Records in a dataset:
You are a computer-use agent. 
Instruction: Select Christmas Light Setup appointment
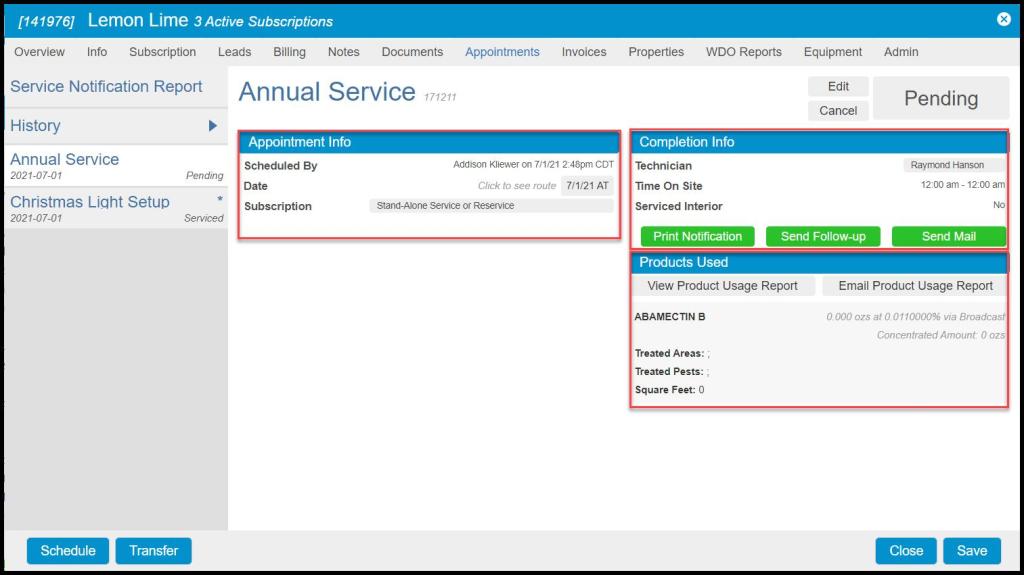tap(90, 202)
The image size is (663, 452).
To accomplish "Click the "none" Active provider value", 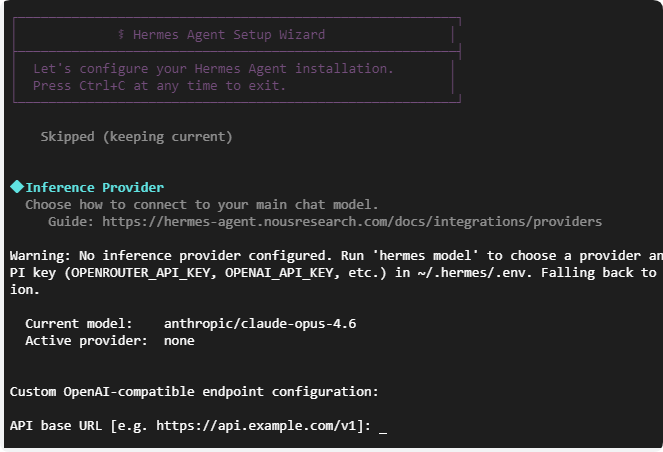I will click(179, 340).
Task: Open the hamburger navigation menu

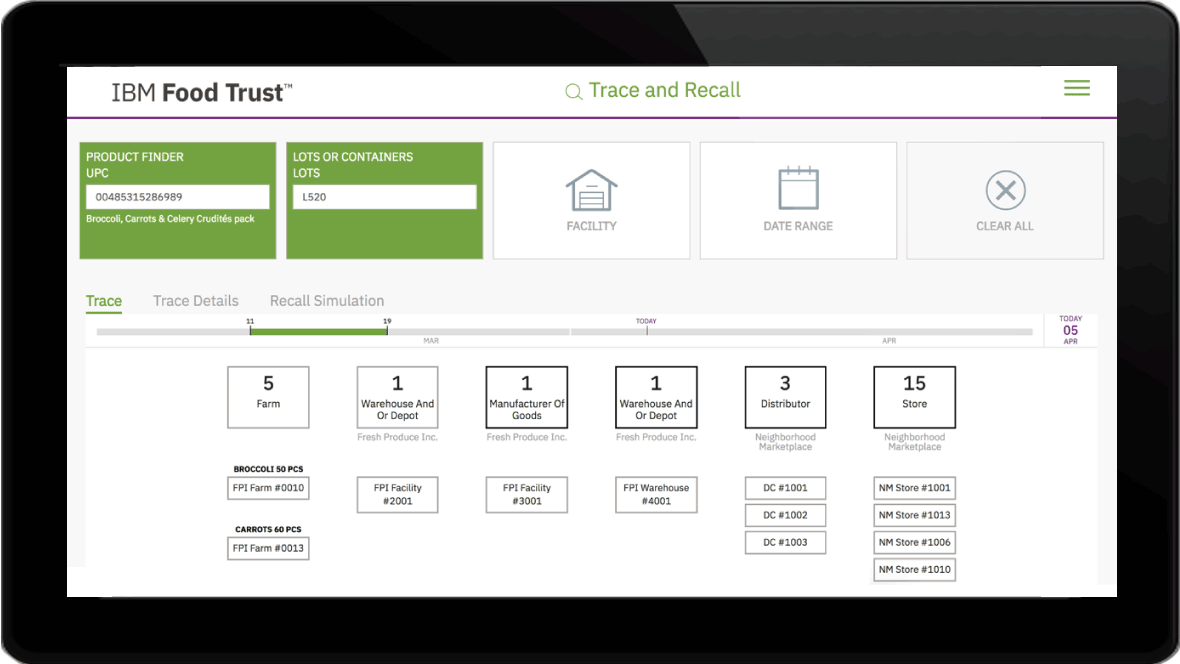Action: (1077, 88)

DIRECTIONS FOR THIS TASK
Which lines of the records contain the word "Instruction", with capitalization counting? Pull out each such line and copy it in full.

THE OUTPUT
Instruction: Select Christmas Light Setup appointment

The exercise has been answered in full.